Ogni giorno i leader sono spinti a prendere innumerevoli decisioni e ad affrontare problemi che non avevano mai incontrato prima. Quello che funzionava ieri potrebbe non funzionare più da un momento all’altro. Non esistono soste, la posta in gioco alta e le ricompense sono eccellenti solo per coloro che riescono a guidare i propri team a raggiungere risultati straordinari.

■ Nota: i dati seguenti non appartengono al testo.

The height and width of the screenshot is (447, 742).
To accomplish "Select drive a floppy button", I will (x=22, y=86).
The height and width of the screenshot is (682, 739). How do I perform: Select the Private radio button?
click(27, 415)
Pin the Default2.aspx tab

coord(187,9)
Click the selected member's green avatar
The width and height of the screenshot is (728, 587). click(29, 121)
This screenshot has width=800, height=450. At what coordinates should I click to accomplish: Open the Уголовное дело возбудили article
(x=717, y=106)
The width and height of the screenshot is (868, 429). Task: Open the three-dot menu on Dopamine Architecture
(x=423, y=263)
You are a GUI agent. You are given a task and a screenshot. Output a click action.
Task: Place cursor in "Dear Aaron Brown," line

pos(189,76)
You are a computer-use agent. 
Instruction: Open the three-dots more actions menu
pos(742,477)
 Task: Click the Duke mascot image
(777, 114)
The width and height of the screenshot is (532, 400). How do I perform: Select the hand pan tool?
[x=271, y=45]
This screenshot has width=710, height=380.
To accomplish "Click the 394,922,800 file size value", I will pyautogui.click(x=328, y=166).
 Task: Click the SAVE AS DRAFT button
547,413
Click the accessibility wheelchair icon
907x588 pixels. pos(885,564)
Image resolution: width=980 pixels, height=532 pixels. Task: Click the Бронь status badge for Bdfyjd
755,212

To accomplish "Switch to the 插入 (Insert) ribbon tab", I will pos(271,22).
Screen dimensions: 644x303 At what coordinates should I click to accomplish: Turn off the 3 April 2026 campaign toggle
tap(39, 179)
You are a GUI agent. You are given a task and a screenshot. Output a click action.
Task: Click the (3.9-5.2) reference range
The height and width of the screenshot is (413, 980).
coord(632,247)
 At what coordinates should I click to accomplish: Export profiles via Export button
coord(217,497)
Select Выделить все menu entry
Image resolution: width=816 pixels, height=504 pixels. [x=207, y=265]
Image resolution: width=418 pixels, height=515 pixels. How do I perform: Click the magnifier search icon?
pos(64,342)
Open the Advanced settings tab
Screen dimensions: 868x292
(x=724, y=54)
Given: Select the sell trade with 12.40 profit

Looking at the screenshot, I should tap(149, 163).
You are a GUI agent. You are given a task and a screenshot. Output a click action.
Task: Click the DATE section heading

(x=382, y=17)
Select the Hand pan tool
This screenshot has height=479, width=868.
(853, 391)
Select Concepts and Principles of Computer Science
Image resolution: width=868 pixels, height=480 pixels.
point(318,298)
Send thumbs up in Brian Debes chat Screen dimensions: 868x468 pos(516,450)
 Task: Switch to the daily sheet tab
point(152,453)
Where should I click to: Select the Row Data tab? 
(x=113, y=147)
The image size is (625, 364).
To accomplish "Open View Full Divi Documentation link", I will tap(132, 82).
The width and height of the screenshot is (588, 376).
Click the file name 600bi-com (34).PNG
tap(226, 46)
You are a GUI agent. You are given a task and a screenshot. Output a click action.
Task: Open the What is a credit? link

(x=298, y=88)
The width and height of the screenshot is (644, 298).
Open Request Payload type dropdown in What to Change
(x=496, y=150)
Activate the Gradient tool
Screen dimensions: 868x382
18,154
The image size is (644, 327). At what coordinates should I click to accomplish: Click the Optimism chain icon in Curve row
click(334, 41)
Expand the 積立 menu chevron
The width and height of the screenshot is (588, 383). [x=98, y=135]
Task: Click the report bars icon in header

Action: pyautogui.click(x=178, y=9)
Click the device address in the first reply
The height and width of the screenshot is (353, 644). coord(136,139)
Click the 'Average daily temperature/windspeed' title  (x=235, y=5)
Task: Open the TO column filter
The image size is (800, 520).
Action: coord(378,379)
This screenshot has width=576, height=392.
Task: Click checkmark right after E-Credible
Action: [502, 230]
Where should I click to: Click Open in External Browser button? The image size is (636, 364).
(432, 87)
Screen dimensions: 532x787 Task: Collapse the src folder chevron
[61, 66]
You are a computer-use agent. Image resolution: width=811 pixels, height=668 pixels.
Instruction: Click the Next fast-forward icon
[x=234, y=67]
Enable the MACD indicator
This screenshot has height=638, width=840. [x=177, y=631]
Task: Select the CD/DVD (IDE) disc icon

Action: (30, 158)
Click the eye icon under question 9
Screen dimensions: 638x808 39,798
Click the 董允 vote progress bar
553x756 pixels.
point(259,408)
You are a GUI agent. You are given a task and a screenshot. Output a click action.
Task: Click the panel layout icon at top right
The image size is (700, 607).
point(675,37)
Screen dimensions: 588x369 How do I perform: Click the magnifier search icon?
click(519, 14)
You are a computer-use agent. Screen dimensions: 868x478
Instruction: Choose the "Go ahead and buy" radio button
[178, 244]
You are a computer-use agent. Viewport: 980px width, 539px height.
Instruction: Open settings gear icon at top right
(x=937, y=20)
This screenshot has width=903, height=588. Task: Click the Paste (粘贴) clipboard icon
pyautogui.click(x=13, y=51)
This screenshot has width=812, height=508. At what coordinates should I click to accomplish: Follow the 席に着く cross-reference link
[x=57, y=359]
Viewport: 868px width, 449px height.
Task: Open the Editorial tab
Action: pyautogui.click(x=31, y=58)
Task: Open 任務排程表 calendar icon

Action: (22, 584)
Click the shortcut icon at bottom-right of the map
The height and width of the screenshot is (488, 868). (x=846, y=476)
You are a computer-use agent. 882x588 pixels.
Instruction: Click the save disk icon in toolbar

Quindi, in che modo i leader possono essere un passo avanti agli altri, distinguendo sé stessi e i propri collaboratori in un contesto in rapida evoluzione?
All’interno di un’azienda i motivi per cui i processi di Execution falliscono sono molteplici.
Dalle ricerche che gli esperti di FranklinCovey hanno condotto, sono 4 le ragioni essenzialmente più riscontrate:
01. Manager e team non conoscono l’obiettivo.
Solo il 15% delle persone conosce davvero gli obiettivi più importanti della propria azienda – in tutti gli altri casi o non ci sono o ce ne sono troppi.
02. Manager e team non sanno come raggiungere l’obiettivo.
Troppe persone non sanno quali siano le attività fondamentali e di maggior peso necessarie per raggiungere gli obiettivi di team.
03. Il progresso non viene misurato.
La maggior parte dei dipendenti non sa quali siano i KPI chiave del successo e non tiene traccia dei comportamenti specifici che conducono alla realizzazione degli obiettivi.
04. Le responsabilità non vengono definite.
Meno del 10% dei lavoratori si incontra con il proprio manager almeno una volta al mese per discutere dei propri progressi in merito agli obiettivi lavorativi.
Siamo costantemente sommersi di lavoro, ma abbiamo l’impressione di non raggiungere mai alcun risultato.
Ci sentiamo in ansia e sopraffatti dagli impegni appena premiamo il pulsante “Start”. Il nostro cervello è attirato dalle distrazioni – una ogni 3 minuti circa – e la capacità di pensare viene surclassata dalla necessità di reagire a questi stimoli.
E proprio quando abbiamo maggiormente bisogno di essere lucidi, la nostra capacità viene messa a rischio.
Ci sentiamo esausti e scarichi, incapaci di dare il meglio di noi, anche se vorremmo provarci. Un semplice time management non basta più. Bisogna essere in grado di effettuare delle scelte, prestare attenzione e possedere le giuste energie per raggiungere obiettivi sia in campo lavorativo che personale.
Senza tutto ciò, si corre il rischio di rimanere sepolti vivi.